(Saved data entries)
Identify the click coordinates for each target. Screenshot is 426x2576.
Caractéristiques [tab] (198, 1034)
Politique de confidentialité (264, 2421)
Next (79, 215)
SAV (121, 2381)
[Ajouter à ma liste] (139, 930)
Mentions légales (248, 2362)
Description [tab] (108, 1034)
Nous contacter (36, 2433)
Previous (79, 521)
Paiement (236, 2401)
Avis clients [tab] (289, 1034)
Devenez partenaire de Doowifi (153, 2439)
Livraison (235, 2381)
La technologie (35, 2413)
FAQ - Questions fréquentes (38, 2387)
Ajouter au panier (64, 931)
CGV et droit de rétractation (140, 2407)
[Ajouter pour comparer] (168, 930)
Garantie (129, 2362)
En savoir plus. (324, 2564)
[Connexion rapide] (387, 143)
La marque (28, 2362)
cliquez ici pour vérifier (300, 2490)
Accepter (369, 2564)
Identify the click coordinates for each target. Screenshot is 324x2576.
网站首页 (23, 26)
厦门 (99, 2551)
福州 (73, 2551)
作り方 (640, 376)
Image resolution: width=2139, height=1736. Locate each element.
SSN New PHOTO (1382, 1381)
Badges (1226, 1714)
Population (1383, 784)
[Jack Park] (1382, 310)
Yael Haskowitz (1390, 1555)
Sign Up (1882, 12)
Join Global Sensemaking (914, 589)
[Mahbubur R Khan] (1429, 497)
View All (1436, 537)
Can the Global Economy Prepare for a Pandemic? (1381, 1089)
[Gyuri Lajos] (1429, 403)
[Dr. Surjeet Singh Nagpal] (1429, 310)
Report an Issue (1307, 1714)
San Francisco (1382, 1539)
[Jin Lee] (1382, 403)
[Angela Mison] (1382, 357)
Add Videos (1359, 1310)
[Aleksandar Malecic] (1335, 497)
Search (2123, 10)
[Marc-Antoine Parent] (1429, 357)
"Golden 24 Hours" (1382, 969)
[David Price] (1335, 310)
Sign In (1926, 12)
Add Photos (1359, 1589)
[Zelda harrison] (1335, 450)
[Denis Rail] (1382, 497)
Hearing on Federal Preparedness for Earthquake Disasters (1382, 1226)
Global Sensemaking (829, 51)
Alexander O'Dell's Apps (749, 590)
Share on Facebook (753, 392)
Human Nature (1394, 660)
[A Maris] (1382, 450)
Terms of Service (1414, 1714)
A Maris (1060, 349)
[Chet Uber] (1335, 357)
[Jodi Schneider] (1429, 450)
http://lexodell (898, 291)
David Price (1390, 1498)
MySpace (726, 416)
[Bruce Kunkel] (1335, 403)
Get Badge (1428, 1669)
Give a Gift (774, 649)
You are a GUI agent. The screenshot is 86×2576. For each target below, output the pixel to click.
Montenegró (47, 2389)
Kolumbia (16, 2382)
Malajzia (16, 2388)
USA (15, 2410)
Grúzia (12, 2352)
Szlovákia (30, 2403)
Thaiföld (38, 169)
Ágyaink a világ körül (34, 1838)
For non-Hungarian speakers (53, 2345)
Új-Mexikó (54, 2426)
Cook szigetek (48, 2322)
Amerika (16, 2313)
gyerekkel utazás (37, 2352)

## EXERCISE AIM
What is needed here is an exact copy of all the entries.

## RESULT OF THE TASK
Identify the click coordinates for each target. Screenshot is 426x2576.
Caractéristiques [tab] (198, 1034)
Politique de confidentialité (264, 2421)
Next (79, 215)
SAV (121, 2381)
[Ajouter à ma liste] (139, 930)
Mentions légales (248, 2362)
Description [tab] (108, 1034)
Nous contacter (36, 2433)
Previous (79, 521)
Paiement (236, 2401)
Avis clients [tab] (289, 1034)
Devenez partenaire de Doowifi (153, 2439)
Livraison (235, 2381)
La technologie (35, 2413)
FAQ - Questions fréquentes (38, 2387)
Ajouter au panier (64, 931)
CGV et droit de rétractation (140, 2407)
[Ajouter pour comparer] (168, 930)
Garantie (129, 2362)
En savoir plus. (324, 2564)
[Connexion rapide] (387, 143)
La marque (28, 2362)
cliquez ici pour vérifier (300, 2490)
Accepter (369, 2564)
Identify the click coordinates for each target. Screenshot is 324x2576.
网站首页 (23, 26)
厦门 (99, 2551)
福州 (73, 2551)
作り方 (640, 376)
Image resolution: width=2139, height=1736. Locate each element.
SSN New PHOTO (1382, 1381)
Badges (1226, 1714)
Population (1383, 784)
[Jack Park] (1382, 310)
Yael Haskowitz (1390, 1555)
Sign Up (1882, 12)
Join Global Sensemaking (914, 589)
[Mahbubur R Khan] (1429, 497)
View All (1436, 537)
Can the Global Economy Prepare for a Pandemic? (1381, 1089)
[Gyuri Lajos] (1429, 403)
[Dr. Surjeet Singh Nagpal] (1429, 310)
Report an Issue (1307, 1714)
San Francisco (1382, 1539)
[Jin Lee] (1382, 403)
[Angela Mison] (1382, 357)
Add Videos (1359, 1310)
[Aleksandar Malecic] (1335, 497)
Search (2123, 10)
[Marc-Antoine Parent] (1429, 357)
"Golden 24 Hours" (1382, 969)
[David Price] (1335, 310)
Sign In (1926, 12)
Add Photos (1359, 1589)
[Zelda harrison] (1335, 450)
[Denis Rail] (1382, 497)
Hearing on Federal Preparedness for Earthquake Disasters (1382, 1226)
Global Sensemaking (829, 51)
Alexander O'Dell's Apps (749, 590)
Share on Facebook (753, 392)
Human Nature (1394, 660)
[A Maris] (1382, 450)
Terms of Service (1414, 1714)
A Maris (1060, 349)
[Chet Uber] (1335, 357)
[Jodi Schneider] (1429, 450)
http://lexodell (898, 291)
David Price (1390, 1498)
MySpace (726, 416)
[Bruce Kunkel] (1335, 403)
Get Badge (1428, 1669)
Give a Gift (774, 649)
You are a GUI agent. The screenshot is 86×2576. For each target below, output the pixel to click.
Montenegró (47, 2389)
Kolumbia (16, 2382)
Malajzia (16, 2388)
USA (15, 2410)
Grúzia (12, 2352)
Szlovákia (30, 2403)
Thaiföld (38, 169)
Ágyaink a világ körül (34, 1838)
For non-Hungarian speakers (53, 2345)
Új-Mexikó (54, 2426)
Cook szigetek (48, 2322)
Amerika (16, 2313)
gyerekkel utazás (37, 2352)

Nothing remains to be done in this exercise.